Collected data

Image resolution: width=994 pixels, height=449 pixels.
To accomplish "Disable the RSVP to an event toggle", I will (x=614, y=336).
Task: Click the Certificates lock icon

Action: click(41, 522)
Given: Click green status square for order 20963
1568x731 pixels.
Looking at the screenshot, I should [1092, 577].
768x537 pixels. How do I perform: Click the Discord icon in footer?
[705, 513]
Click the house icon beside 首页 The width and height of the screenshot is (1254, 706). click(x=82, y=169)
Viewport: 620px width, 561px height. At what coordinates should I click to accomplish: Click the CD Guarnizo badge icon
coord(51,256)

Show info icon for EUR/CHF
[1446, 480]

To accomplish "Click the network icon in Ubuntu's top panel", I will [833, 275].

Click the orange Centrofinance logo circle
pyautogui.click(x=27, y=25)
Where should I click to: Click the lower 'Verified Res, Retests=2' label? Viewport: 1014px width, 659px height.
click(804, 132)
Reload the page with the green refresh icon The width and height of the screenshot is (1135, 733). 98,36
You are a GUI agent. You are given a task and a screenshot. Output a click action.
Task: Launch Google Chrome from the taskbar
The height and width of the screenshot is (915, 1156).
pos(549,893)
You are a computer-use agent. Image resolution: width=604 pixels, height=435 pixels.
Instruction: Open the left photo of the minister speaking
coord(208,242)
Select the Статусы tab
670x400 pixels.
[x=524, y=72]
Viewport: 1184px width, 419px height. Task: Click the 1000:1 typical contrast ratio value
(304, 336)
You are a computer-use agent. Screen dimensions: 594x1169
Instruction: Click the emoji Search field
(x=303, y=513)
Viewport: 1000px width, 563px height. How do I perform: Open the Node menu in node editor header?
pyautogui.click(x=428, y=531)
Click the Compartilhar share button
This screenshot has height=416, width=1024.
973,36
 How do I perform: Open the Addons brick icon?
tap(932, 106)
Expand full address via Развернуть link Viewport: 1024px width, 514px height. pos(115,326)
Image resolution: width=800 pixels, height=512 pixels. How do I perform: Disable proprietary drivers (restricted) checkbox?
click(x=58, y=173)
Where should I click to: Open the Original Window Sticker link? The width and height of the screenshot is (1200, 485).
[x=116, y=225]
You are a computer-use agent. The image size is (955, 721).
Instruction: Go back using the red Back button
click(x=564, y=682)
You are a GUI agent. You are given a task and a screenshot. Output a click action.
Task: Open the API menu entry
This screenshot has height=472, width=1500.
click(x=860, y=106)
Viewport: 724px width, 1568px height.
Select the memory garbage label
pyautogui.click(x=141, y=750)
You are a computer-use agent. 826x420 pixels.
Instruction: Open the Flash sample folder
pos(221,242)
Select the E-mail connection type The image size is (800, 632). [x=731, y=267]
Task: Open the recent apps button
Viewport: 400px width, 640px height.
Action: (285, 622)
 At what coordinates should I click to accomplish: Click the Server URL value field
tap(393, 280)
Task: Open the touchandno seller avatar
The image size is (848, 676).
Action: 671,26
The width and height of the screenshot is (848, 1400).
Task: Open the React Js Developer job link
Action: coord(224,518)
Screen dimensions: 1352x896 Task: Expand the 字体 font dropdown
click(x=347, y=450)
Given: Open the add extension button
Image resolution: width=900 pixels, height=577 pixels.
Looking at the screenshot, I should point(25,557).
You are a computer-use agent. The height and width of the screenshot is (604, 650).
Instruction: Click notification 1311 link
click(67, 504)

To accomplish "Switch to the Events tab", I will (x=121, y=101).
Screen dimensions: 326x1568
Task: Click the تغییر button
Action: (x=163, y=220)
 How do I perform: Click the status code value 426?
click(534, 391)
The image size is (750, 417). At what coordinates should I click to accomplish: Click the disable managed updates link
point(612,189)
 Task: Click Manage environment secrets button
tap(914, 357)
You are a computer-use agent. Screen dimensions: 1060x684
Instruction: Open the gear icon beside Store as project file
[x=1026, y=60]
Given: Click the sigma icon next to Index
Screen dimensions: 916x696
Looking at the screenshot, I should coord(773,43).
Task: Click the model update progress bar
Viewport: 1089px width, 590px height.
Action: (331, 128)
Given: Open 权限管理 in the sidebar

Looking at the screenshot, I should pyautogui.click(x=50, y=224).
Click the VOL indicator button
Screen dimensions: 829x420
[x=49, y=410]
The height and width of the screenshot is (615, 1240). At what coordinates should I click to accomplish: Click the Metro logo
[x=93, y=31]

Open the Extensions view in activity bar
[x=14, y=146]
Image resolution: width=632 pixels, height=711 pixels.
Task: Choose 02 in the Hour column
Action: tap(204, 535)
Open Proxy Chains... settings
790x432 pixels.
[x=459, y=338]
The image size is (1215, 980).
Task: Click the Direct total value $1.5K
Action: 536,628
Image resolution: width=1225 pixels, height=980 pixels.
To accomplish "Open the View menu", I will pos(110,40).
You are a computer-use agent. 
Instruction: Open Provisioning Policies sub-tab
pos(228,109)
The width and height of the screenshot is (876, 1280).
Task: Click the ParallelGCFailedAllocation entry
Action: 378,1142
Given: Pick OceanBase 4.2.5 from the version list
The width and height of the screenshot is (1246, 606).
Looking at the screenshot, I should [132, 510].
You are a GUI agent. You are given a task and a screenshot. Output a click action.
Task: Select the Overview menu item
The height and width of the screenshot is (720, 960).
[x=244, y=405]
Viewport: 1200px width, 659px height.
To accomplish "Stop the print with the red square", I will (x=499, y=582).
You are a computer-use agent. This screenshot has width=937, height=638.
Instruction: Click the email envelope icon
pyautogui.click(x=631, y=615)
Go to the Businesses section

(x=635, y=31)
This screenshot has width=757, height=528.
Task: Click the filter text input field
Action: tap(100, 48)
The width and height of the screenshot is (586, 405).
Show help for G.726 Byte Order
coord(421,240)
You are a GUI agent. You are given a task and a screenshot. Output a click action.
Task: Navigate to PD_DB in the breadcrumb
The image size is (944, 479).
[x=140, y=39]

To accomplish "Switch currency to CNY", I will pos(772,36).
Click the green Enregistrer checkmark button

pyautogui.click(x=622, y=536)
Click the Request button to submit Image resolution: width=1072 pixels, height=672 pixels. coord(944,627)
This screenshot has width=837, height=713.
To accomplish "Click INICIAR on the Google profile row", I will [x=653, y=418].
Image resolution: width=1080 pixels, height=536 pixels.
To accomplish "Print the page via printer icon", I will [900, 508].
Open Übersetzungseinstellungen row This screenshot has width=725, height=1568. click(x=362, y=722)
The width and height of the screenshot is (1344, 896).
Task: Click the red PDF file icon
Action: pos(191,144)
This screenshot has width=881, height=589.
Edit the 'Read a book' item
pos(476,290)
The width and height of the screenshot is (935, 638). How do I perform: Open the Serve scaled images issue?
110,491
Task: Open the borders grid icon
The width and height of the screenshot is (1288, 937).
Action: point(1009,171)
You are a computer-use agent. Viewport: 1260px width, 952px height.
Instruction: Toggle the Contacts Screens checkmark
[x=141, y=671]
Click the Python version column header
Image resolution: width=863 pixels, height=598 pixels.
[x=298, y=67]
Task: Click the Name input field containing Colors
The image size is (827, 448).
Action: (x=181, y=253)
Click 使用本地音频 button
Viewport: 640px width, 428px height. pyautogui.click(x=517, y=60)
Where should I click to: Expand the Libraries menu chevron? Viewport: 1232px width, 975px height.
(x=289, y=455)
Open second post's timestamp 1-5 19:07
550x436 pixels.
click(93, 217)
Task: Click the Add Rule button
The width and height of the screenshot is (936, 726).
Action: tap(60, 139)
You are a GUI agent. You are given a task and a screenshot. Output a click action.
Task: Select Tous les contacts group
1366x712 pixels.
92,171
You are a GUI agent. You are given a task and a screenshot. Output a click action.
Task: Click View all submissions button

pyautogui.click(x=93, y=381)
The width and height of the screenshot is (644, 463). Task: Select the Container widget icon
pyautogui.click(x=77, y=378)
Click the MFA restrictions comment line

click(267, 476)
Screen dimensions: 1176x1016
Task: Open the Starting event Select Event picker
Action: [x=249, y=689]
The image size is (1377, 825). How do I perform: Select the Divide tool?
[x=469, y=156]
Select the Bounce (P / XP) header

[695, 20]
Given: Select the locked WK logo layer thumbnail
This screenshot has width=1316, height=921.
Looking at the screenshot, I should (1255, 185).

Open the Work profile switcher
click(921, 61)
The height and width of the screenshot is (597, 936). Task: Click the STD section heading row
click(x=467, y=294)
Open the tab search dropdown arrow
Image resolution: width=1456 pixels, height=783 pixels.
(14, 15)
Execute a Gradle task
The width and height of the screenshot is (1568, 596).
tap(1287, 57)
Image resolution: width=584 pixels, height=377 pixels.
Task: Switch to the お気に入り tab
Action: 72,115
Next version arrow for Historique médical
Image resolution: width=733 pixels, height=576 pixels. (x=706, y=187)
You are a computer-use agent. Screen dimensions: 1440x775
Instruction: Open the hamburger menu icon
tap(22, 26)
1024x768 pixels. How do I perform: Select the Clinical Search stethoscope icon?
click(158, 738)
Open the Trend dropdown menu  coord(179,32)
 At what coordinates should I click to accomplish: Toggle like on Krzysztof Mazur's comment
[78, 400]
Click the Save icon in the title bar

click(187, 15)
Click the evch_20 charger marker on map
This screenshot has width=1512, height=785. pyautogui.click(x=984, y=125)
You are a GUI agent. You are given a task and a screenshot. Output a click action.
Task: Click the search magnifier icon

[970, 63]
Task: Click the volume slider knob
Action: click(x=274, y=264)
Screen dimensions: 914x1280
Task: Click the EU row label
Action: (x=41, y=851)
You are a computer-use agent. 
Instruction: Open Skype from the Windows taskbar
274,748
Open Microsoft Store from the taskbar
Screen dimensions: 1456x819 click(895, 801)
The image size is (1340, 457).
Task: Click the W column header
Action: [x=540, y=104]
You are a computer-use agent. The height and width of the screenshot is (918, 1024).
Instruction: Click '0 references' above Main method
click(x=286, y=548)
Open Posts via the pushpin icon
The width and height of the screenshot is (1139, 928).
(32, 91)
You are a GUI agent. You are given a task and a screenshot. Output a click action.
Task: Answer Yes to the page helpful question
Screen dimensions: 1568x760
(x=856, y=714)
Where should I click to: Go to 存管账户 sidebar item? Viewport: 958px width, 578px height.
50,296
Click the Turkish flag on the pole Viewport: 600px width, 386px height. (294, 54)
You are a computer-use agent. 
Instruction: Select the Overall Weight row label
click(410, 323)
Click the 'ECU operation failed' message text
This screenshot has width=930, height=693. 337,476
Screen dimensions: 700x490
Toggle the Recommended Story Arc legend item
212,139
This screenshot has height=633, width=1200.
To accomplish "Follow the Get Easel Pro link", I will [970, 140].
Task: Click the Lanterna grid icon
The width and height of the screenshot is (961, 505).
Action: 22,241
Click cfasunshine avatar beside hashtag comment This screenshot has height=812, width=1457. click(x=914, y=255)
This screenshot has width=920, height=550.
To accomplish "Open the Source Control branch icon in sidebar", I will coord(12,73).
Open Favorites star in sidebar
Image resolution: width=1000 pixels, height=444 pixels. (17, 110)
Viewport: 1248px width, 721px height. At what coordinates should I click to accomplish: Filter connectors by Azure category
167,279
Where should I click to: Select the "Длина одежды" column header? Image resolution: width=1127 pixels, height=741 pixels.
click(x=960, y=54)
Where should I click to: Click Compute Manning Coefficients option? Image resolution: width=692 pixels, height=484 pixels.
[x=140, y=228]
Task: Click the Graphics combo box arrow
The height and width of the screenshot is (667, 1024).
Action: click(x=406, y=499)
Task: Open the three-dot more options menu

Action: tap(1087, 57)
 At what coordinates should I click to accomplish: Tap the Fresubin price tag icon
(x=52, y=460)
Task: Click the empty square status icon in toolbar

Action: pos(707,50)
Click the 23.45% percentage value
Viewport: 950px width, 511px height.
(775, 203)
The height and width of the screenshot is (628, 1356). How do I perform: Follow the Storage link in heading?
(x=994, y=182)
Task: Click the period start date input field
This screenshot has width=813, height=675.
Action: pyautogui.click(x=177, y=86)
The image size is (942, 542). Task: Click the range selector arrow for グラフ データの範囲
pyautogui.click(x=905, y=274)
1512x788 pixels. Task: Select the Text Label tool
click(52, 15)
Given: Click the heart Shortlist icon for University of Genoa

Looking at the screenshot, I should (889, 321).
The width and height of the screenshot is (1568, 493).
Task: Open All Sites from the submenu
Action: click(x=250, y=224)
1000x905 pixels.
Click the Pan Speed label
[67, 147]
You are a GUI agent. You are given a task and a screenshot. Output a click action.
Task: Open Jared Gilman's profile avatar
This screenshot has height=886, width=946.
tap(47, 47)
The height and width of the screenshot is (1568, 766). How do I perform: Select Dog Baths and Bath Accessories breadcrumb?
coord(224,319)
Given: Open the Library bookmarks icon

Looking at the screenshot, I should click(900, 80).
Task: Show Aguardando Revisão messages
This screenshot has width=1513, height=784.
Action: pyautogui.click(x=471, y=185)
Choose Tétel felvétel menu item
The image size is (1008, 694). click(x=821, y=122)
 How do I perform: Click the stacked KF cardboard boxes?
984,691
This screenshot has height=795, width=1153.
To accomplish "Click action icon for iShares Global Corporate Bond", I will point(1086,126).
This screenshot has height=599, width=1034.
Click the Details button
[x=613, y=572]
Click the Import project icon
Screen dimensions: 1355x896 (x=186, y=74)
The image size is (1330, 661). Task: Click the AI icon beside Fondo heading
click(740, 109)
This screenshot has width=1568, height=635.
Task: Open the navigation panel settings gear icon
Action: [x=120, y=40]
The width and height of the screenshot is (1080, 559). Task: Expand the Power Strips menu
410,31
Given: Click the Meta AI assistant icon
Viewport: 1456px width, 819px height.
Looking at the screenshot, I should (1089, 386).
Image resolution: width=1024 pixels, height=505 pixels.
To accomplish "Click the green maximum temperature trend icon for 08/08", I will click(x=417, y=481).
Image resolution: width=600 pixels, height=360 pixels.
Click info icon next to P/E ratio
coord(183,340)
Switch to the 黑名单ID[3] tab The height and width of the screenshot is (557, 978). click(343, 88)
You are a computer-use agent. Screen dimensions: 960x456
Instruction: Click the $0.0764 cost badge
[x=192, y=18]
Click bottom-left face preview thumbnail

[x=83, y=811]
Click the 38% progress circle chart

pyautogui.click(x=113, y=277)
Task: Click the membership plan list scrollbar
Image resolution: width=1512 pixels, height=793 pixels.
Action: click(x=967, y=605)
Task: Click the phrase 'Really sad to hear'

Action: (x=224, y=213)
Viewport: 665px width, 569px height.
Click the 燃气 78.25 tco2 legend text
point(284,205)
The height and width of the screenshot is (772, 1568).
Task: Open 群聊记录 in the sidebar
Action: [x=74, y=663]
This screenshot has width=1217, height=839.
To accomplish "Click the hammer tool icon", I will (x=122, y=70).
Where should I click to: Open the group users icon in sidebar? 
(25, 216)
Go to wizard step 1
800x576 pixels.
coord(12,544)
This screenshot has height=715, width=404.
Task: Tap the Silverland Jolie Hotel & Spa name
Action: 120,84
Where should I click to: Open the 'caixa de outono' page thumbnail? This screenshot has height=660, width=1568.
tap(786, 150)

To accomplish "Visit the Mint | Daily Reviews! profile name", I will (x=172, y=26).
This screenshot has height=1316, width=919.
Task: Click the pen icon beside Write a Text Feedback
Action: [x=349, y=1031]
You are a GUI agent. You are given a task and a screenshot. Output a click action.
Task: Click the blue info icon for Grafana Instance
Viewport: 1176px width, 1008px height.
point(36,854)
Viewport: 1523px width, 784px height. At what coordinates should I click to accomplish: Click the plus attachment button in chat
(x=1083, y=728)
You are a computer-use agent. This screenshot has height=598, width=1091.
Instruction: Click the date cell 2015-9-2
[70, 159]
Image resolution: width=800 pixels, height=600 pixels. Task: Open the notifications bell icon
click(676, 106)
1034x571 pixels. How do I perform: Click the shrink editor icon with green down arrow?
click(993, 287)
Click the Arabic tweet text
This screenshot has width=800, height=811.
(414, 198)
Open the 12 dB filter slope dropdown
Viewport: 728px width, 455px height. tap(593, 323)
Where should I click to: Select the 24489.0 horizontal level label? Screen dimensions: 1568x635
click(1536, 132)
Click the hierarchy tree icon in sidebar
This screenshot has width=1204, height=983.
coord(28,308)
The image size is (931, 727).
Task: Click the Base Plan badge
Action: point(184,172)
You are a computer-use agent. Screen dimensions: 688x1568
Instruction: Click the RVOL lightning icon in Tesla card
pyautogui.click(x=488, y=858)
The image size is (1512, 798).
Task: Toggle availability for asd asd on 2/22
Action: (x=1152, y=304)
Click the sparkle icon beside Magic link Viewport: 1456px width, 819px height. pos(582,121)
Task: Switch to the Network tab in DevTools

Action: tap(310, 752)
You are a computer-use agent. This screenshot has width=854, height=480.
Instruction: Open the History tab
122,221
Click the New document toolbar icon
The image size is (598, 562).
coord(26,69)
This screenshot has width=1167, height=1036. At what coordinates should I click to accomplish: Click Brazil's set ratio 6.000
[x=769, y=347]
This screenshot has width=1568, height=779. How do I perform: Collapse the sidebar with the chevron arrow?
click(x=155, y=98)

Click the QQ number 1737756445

*Work to complete*
Pull every line with "grid" from the records.

*Written answer*
Task: Open the borders grid icon
Task: Click the Lanterna grid icon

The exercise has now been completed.